Zhang argued that Beijing’s move could be seen as a turning point for Hong Kong to end the chaos.

“This [legislation is a] decisive measure taken by the central government … to ensure the long-term and stable implementation of one country, two systems,” he said.

Zhang also directed blunt ripostes at vocal critics of the Chinese government but without naming them. He said those who suggested Hong Kong could be a “Trojan horse” to introduce changes in China or further US interests were actually “anti-communist and anti-China forces … trying to seize power in Hong Kong”.

Occupy co-founder Benny Tai Yiu-ting recently wrote in a column in Apple Daily newspaper that Hong Kong could be a “Trojan horse” to bring changes to China.
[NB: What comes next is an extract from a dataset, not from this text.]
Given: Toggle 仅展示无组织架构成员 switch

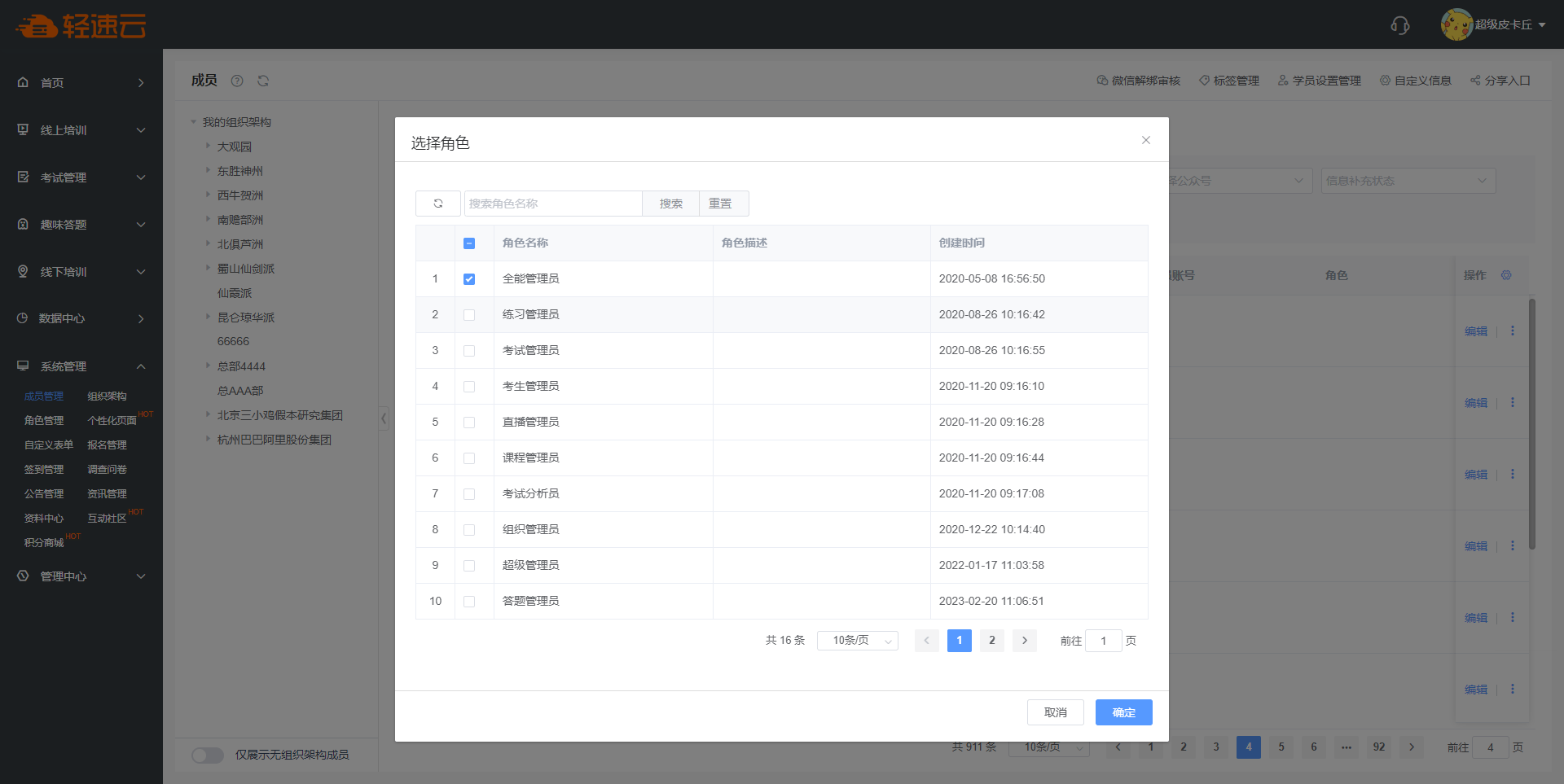Looking at the screenshot, I should click(208, 755).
Apple Daily owner Jimmy Lai Chee-ying had said in a forum that Hong Kong was fighting for the United States.

But Zhang did name one American official, as he cited how US Secretary of State Mike Pompeo had revealed that the United States once hoped that a “free and prosperous Hong Kong would provide a model for authoritarian China”. This was “utter delusion”, Zhang said.

The two top officials’ speeches were followed by a dialogue between the Basic Law Committee’s vice-chairwoman Maria Tam Wai-chu, her predecessor Elsie Leung Oi-sie, and current member Albert Chen Hung-yee.

On Zhang’s promise that mainland agencies would respect Hong Kong’s independent judicial power, Chen, a University of Hong Kong law professor, said it showed that it would be likely for national security cases to be tried in Hong Kong courts and by local judges.

“I believe the central government would clearly define what constitutes an offence, so that people will know clearly how to avoid breaching the new law,” Chen said.

In Zhang’s speech, he also pointed out the similarities between the judicial systems in Hong Kong and the mainland, saying both insisted on principles that included due process, presumption of innocence and judicial transparency.

Elsie Leung said those were important common law principles adopted by the mainland since its judicial reforms in recent years.
“When [the new law] is enacted, I believe there won’t be huge clashes due to the differences between the two legal systems,” she said.

Committee vice-chairwoman Maria Tam said Zhang made it clear the imposition of the law tailor-made for Hong Kong was aimed at safeguarding national security of a country with a population of 1.4 billion.

But speaking separately, Civic Party leader Alvin Yeung Ngok-kiu said he was disappointed that Beijing still misjudged root causes of the political turmoil in Hong Kong.

“Beijing only sees resistance as acts of secession instead of reflecting on what went wrong in the local governance,” he said.